Im Zen heißt es dazu: „Es gibt nichts zu erreichen und nichts zu tun.“ Entsprechend geht es bei einer Intuitionsschulung nicht um ein „Mehr“ – sondern eher um ein Loslassen und Weglassen überflüssiger Gedanken. Um Intuition zu entwickeln, ist neben der Achtsamkeits- bzw. Meditationspraxis eine offene Geisteshaltung wichtig. Das Vertrauen in die eigene Intuition und der Mut, ihr zu folgen, entwickeln sich mit der Zeit.

Unterscheiden ist wichtig

Die Intuition hat auch Grenzen.
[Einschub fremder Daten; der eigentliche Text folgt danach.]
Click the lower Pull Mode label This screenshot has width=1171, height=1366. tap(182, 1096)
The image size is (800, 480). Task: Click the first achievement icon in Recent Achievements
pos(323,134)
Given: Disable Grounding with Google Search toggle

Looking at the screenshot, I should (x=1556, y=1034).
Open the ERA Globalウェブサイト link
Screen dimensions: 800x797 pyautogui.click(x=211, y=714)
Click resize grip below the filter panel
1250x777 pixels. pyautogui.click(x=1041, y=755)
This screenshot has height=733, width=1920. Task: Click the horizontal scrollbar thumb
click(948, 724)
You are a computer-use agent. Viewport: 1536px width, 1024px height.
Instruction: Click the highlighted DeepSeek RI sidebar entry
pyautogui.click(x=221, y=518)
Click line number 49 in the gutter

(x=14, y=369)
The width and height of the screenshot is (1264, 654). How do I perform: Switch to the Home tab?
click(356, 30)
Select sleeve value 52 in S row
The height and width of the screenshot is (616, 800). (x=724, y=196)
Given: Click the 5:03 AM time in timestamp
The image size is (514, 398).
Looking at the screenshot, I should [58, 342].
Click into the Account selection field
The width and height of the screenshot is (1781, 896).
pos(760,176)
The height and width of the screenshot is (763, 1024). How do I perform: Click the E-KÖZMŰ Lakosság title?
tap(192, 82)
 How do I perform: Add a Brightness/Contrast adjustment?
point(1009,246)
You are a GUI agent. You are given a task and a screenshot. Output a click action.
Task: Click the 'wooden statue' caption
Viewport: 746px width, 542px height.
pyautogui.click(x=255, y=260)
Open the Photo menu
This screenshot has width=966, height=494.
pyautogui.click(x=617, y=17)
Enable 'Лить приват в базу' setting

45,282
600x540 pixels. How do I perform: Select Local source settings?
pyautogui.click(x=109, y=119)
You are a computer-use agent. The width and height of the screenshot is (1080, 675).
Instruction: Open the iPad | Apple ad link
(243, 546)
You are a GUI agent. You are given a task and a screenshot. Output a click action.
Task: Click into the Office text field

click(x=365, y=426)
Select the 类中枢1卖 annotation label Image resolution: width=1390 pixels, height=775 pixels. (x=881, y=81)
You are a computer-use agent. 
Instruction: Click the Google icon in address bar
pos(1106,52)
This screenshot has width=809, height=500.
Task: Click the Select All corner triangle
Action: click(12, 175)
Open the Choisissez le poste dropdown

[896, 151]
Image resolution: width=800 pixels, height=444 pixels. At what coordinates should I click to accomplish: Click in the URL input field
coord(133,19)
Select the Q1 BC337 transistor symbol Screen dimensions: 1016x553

Bei komplexen Entscheidungen ist die Intuition oft von Vorteil, dort, wo es um Genauigkeit und Präzision geht, ist das bewusste Denken hilfreicher. Ob eine Entscheidung richtig ist, stellt sich oft erst im Nachhinein heraus. Da Intuition primär bei komplexen Entscheidungsprozessen eine Rolle spielt, ist nicht leicht zu beurteilen, ob eine andere bzw. rationale Wahl einen besseren Dienst geleistet hätte. Das „Richtige“ ist in vielen Fällen subjektiv und hängt vom Kontext bzw. von der eigenen Sichtweise ab. Achtsamkeitstraining schafft Abstand zu rationalen Denkprozessen und kann den Zugang zum Unbewussten ebnen. Es soll aber Rationalität nicht verdrängen. Intuition und Rationalität sind beide wichtig, um die Herausforderungen des Lebens besser zu bewältigen.